→ Entries provided:

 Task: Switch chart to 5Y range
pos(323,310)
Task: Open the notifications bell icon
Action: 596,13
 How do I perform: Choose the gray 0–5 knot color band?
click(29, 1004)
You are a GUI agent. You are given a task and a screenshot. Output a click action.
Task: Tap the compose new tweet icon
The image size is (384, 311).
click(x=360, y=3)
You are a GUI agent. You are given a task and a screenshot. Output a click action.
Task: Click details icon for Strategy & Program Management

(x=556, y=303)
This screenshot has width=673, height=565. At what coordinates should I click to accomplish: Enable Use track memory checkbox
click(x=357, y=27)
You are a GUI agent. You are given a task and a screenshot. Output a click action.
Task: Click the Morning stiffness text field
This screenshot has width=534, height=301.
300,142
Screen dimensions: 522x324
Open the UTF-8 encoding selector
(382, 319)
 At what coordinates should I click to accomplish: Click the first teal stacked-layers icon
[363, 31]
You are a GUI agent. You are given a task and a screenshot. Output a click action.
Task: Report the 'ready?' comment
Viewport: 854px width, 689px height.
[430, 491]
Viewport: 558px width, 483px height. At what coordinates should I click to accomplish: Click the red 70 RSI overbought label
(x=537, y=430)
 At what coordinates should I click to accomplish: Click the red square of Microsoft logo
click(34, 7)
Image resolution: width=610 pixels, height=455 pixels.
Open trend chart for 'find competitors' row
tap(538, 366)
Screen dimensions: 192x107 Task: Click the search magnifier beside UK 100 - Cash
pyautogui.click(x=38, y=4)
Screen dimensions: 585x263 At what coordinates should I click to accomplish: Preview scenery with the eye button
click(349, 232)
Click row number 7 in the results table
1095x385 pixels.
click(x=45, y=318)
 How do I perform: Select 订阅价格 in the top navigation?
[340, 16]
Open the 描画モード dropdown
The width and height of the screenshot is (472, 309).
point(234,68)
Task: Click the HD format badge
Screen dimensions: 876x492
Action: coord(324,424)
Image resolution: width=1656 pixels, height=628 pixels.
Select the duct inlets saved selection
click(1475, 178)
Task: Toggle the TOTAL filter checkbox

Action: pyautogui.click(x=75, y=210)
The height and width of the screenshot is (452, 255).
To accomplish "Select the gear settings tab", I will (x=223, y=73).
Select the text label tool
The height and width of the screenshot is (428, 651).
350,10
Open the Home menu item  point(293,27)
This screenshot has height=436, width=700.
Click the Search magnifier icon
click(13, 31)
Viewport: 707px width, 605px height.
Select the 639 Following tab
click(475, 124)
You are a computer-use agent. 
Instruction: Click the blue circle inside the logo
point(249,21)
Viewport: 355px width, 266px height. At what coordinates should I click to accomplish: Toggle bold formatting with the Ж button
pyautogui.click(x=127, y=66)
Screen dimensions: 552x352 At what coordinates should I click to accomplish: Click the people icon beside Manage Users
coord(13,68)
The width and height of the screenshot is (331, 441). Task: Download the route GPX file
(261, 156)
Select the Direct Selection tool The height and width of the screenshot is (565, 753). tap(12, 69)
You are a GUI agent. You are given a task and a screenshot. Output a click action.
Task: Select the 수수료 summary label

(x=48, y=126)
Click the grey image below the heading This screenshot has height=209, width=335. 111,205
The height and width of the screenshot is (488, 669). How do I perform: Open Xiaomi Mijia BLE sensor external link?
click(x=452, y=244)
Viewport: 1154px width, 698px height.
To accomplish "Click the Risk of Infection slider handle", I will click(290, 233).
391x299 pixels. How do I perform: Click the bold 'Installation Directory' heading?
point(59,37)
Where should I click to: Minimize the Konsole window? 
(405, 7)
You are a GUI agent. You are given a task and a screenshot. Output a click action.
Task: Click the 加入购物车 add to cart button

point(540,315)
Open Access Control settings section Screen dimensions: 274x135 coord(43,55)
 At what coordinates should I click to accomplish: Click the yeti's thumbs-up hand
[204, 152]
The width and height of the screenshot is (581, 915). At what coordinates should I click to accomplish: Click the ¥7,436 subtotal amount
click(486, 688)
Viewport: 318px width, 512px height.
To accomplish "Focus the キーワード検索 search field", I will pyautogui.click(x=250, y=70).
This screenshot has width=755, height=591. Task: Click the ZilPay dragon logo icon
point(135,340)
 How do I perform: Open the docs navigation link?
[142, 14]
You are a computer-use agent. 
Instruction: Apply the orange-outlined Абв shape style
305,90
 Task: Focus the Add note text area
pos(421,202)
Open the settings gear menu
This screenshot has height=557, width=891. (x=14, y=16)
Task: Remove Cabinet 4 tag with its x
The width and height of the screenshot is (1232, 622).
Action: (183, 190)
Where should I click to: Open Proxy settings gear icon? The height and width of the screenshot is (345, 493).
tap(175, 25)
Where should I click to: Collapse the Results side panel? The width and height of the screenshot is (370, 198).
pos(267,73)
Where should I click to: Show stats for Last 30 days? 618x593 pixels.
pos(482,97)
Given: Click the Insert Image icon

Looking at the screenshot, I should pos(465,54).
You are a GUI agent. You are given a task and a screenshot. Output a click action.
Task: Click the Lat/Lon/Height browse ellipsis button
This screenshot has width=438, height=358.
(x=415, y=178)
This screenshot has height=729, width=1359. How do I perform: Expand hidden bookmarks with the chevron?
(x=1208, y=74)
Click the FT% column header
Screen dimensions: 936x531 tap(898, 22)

→ Task details:
In the listing above, locate the line with "Screen dimensions: 552x352" and the line with "Click the grey", then extract exactly those lines and every line between them, and nothing more.

→ Solution to this task:
Screen dimensions: 552x352 At what coordinates should I click to accomplish: Click the people icon beside Manage Users
coord(13,68)
The width and height of the screenshot is (331, 441). Task: Download the route GPX file
(261, 156)
Select the Direct Selection tool The height and width of the screenshot is (565, 753). tap(12, 69)
You are a GUI agent. You are given a task and a screenshot. Output a click action.
Task: Select the 수수료 summary label

(x=48, y=126)
Click the grey image below the heading This screenshot has height=209, width=335. 111,205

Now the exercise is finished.